To do.
Only the opening lines of the listing, through the one with "Task: Decrease product", are to be retyped, each exactly as it stands.

Record excerpts.
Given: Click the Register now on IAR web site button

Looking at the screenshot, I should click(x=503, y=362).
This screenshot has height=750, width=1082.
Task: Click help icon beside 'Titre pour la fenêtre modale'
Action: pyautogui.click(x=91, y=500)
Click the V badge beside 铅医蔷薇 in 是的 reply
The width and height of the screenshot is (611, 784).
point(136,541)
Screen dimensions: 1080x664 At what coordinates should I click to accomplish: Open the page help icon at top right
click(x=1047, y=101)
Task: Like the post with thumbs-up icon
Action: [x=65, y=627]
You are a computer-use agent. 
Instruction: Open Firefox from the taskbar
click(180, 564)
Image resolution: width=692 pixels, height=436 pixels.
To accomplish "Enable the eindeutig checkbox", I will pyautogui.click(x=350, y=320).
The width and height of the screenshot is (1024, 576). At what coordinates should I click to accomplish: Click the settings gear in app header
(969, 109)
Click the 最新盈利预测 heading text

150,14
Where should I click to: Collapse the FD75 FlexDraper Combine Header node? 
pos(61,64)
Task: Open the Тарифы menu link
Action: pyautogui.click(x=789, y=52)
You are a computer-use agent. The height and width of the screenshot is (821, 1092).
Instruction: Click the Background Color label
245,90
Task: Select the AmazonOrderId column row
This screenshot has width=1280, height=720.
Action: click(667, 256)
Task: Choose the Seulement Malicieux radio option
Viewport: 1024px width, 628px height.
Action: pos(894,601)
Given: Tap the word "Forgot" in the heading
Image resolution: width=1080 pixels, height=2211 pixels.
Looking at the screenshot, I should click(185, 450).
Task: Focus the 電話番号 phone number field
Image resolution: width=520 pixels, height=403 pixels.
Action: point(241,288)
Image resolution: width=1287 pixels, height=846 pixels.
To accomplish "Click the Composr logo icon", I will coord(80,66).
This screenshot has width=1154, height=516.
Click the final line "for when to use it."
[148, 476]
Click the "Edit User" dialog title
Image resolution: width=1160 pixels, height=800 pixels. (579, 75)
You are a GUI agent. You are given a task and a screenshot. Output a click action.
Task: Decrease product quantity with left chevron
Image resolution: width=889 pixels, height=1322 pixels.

Written response.
Given: Click the Register now on IAR web site button

Looking at the screenshot, I should click(x=503, y=362).
This screenshot has height=750, width=1082.
Task: Click help icon beside 'Titre pour la fenêtre modale'
Action: pyautogui.click(x=91, y=500)
Click the V badge beside 铅医蔷薇 in 是的 reply
The width and height of the screenshot is (611, 784).
point(136,541)
Screen dimensions: 1080x664 At what coordinates should I click to accomplish: Open the page help icon at top right
click(x=1047, y=101)
Task: Like the post with thumbs-up icon
Action: [x=65, y=627]
You are a computer-use agent. 
Instruction: Open Firefox from the taskbar
click(180, 564)
Image resolution: width=692 pixels, height=436 pixels.
To accomplish "Enable the eindeutig checkbox", I will pyautogui.click(x=350, y=320).
The width and height of the screenshot is (1024, 576). At what coordinates should I click to accomplish: Click the settings gear in app header
(969, 109)
Click the 最新盈利预测 heading text

150,14
Where should I click to: Collapse the FD75 FlexDraper Combine Header node? 
pos(61,64)
Task: Open the Тарифы menu link
Action: pyautogui.click(x=789, y=52)
You are a computer-use agent. The height and width of the screenshot is (821, 1092).
Instruction: Click the Background Color label
245,90
Task: Select the AmazonOrderId column row
This screenshot has width=1280, height=720.
Action: click(667, 256)
Task: Choose the Seulement Malicieux radio option
Viewport: 1024px width, 628px height.
Action: pos(894,601)
Given: Tap the word "Forgot" in the heading
Image resolution: width=1080 pixels, height=2211 pixels.
Looking at the screenshot, I should click(185, 450).
Task: Focus the 電話番号 phone number field
Image resolution: width=520 pixels, height=403 pixels.
Action: point(241,288)
Image resolution: width=1287 pixels, height=846 pixels.
To accomplish "Click the Composr logo icon", I will coord(80,66).
This screenshot has width=1154, height=516.
Click the final line "for when to use it."
[148, 476]
Click the "Edit User" dialog title
Image resolution: width=1160 pixels, height=800 pixels. (579, 75)
You are a GUI agent. You are given a task and a screenshot. Output a click action.
Task: Decrease product quantity with left chevron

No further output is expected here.